* _Task statement_:
Every record below needs to be written out exactly, apart from the pictures.

Data to use Block Start

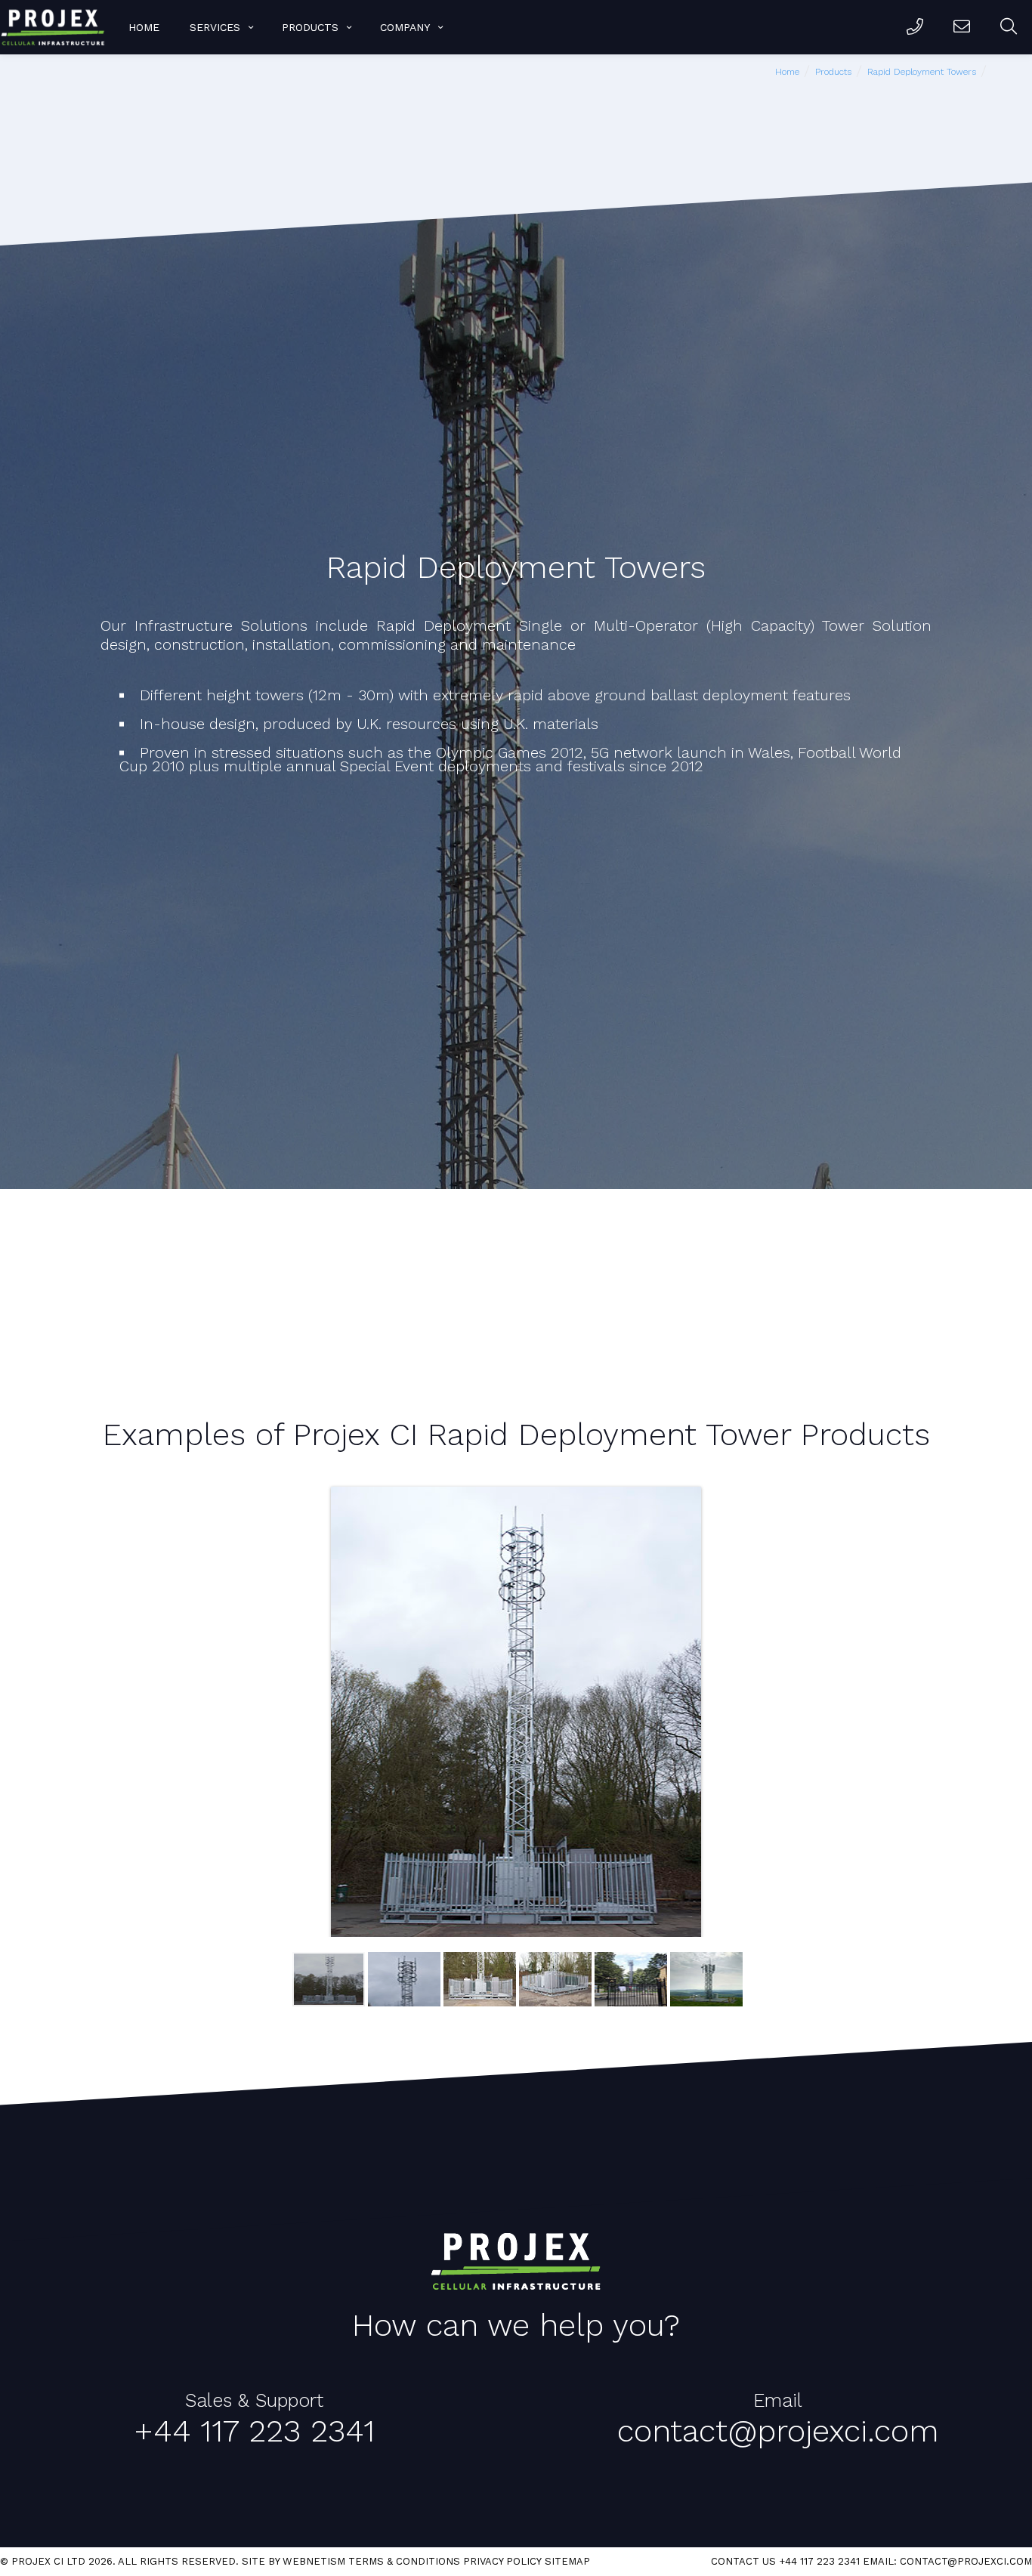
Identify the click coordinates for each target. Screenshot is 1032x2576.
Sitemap (567, 2561)
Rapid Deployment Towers (921, 71)
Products (310, 27)
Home (143, 27)
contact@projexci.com (966, 2561)
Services (215, 27)
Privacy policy (502, 2561)
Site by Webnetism (293, 2561)
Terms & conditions (404, 2561)
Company (405, 27)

Data to use Block End

* _Solution to this problem_:
Identify the click coordinates for each target. Screenshot is 1032x2576.
Sitemap (567, 2561)
Rapid Deployment Towers (921, 71)
Products (310, 27)
Home (143, 27)
contact@projexci.com (966, 2561)
Services (215, 27)
Privacy policy (502, 2561)
Site by Webnetism (293, 2561)
Terms & conditions (404, 2561)
Company (405, 27)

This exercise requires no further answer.